Flushing is technically caused by an alteration in your blood circulation, causing your blood to leave your extremities and rush to your face, hence the redness. This can be embarrassing, as your anxiety is literally written all over your face, and it can also lead to tingling sensations in the parts of your body where the blood has departed. It’s important to remember that this flushing can’t hurt you in any way, as it’s only a minor nuisance that will go away once you’ve addressed your anxiety.
The “fight or flight” response is a perfectly natural biological function that was designed to keep us alert for any potential predators we may come across. However, this very necessary aspect of our natures can often go into overdrive in anxiety sufferers, making them respond to dangers that don’t exist in reality. The “fight or flight” response works by sending a surge of adrenaline throughout your body to give you the energy you need to fight against real or perceived threats, or flee from them. Unfortunately, the response can lead to a host of unpleasant physical symptoms as the blood races to the parts of your body that are needed most in a threatening situation. You don’t need to always fall prey to this response, as there are a multitude of ways that you can soothe the effects that anxiety has on your body, and prevent it from rearing its ugly head on a regular basis in your life. Some degree of anxiety is necessary for survival, but when it’s ruling your daily life, it’s time to make some important changes.

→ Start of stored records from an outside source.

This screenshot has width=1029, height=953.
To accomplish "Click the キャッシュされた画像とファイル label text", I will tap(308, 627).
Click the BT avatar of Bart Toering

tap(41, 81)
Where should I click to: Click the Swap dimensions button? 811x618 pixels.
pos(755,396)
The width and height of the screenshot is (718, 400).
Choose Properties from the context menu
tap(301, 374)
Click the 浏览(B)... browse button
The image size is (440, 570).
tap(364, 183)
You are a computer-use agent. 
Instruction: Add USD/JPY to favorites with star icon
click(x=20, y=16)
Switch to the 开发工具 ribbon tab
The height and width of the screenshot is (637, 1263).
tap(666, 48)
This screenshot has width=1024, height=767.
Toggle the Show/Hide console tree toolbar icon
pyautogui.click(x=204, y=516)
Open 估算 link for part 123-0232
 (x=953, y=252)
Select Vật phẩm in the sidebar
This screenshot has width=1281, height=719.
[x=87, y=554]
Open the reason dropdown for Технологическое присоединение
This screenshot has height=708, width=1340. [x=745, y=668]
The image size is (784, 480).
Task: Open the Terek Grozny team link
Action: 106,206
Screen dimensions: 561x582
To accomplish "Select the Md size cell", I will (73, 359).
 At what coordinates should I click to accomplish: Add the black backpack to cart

One important change you can make is to improve your breathing skills. Most people take breaths that are far too shallow, and it’s important to always breathe from your diaphragm. Slow, deep breaths are the name of the game if you want to prevent the vicious cycle of panic attacks. You can begin by finding a quiet place where you won’t be disturbed, and close your eyes. Place your hand on your diaphragm, and slowly breathe in to the count of five. Hold the breath for five seconds, and then slowly release. Try to focus on the sensation of the breath filling your body and then leaving, and continue doing this until you begin to feel relaxed. Make a practice of this every day and it won’t be long until you begin to notice its beneficial effects.
Another great tip to overcome anxiety is to get plenty of anxiety. Cardiovascular exercise is nature’s antidote to the harmful effects of anxiety, and you should engage in it for at least thirty minutes every day. Any type of exercise that gets your heart rate up will do, but remember to take it easy in the beginning if you haven’t work out in a while. Many people fail to incorporate regular exercise in their lives because they try to do too much, too soon. Running, walk, bicycling and dancing are all great examples of cardiovascular exercise. Finally, try some herbs that are known to have a therapeutic effect on anxiety symptoms, such as chamomile and kava kava.